En 1934, l'insurrection dans les Asturies a duré, elle a été meurtrière.
" Dans Le chant des Asturies, Alfonso Zapico réussit à reconstituer l'histoire de la Commune des Asturies. Il le fait avec un objectif manifeste : sauver la mémoire et l'identité des protagonistes d'une révolution oubliée. "
Le romanesque, dans ce récit, c'est la romance, l'histoire d'amour compliquée, avec un personnage témoin et liaison : Tristan Valdivia, jeune héritier, qui rentre au pays après des années madrilènes durant lesquelles il a tenté le journaliste et l'édition. Il publiait des poètes russes. Des poèmes parsèment les pages, comme une voix off, sa voix. Il rentre, à contre coeur, peu attiré par ce monde des " puissants ", il est " en sursis " : malade, certainement tuberculeux, solitaire, il revient sur le domaine de son père, marquis, propriétaire, actionnaire des mines de charbons de la région qui emploient la population. Tristan est sombre, désabusé, il persiste à fumer beaucoup, à boire.

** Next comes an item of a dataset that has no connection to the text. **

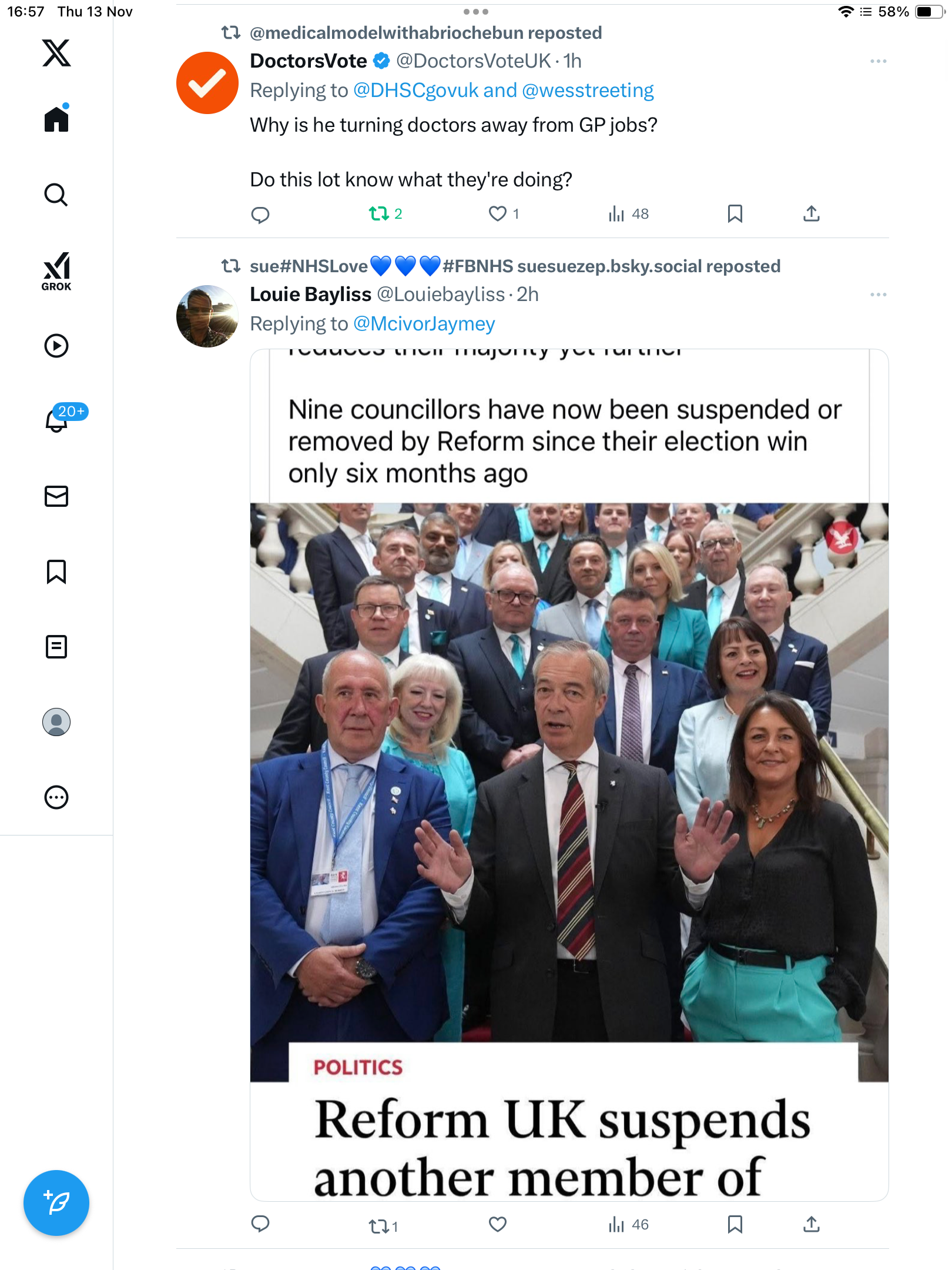This screenshot has height=1270, width=952.
Task: Open more options on Louie Bayliss post
Action: (x=878, y=295)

Il est " comme la République : pour l'instant je tiens le coup, et dès que je me relacherai... Ce sera foutu pour moi ! "
Tristan rencontre puis fréquente la bonne de la maison, Isolina; n'osant lui avouer son identité au premier abord. Par elle, fille d'un contremaître des mines, Apolonio, il approche le monde ouvrier qu'il ne connaît que de loin, par des amitiés de jeunesse, des hommes devenus journalistes militants.
Ce premier tome déploie la situation de cette région pauvre, sans concession : les luttes partisanes - entre communistes, socialistes, syndicats -, la misère, le travail des enfants, la révolte qui gronde, l'insurrection qui se prépare, le patronat qui ne prend pas la mesure de la colère retranché dans sa vision archaïque. Par le personnage du contremaître Apolonio, l'auteur nous montre un homme indigné par le malheur et l'injustice sans qu'il soit attiré par la théorisation des partis.
Plusieurs doubles pages, à lire à la verticale, présente des Une du journal ouvrier, nous permettant de suivre la chronologie sociale et politique espagnole.
Les dessins de couverture de ce premier tome ( avec Apolonio au centre ) sont parfaitement représentatifs du style et du ton.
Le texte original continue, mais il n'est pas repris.